What amazed us was a revelation. The Shola forests in the Nilgiri feed the underground aquifers from which springs the Cauvery many miles away in Coorg. The Shola forests of the Nilgiri’s feed the Cauvery !!
When we went to Coorg last year, what struck us most was the cleanliness of the place. No plastics littering the roads or crowding tourists. The reason…not many hotels in the area. We stayed with our Coorgi friends in their Estate and thus were able to feel the animosity against Karnataka that simmers in the area. The reason? Coorg was an independent State till 1958 (not sure of the date) before it was merged into Karnataka. The discontent is due to the rampant felling of trees by contractors who have ‘friends’ in the corridors of Vidhana Soudha. The Coorgis are a tree loving people and believe in planting 10 trees for every tree that is felled. They also feel out of control of their own motherland. There is not a single college or decent school in the entire area. Coorg contributes a sizable chunk of revenue to the State through it’s coffee produce.

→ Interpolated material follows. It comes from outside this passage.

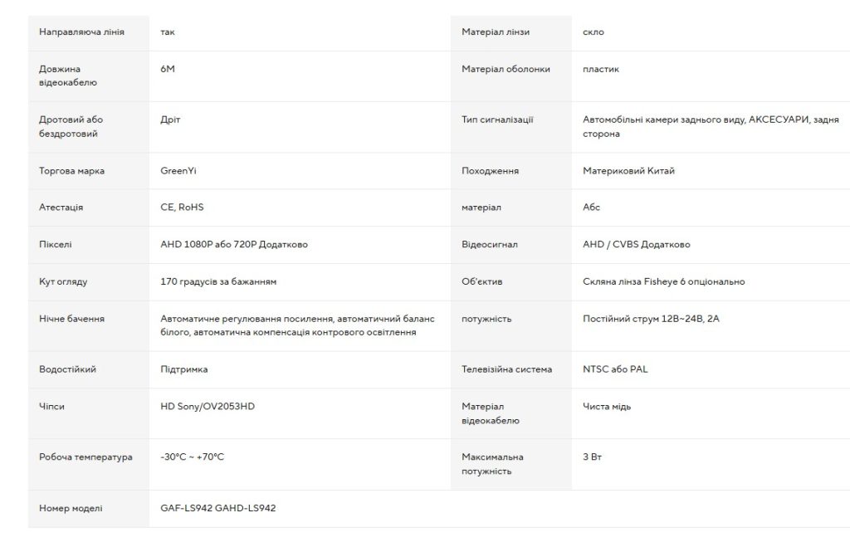Click the 'CE, RoHS' certification value
This screenshot has height=547, width=850.
point(182,208)
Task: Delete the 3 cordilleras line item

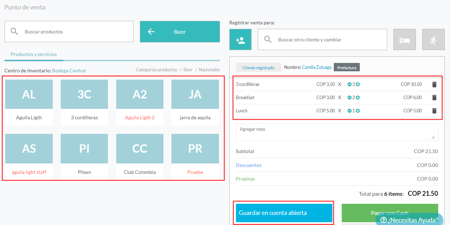Action: click(x=434, y=85)
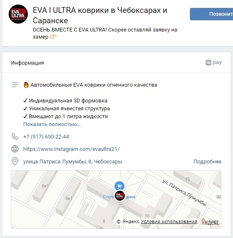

When Karnataka polled 4th in the corruption list, the joke going around was that we had bribed our way to the 4th position while we were actually in the first position.
As you enter Karnataka from Mudumalai there is this board welcoming you to Karnataka. As a kid I asked my Dad, how people could distinguish between Karnataka and Tamil Nadu. He said, “You see the policeman at the border checkpost who is putting the entry fees into his pocket? That’s the beginning of Karnataka."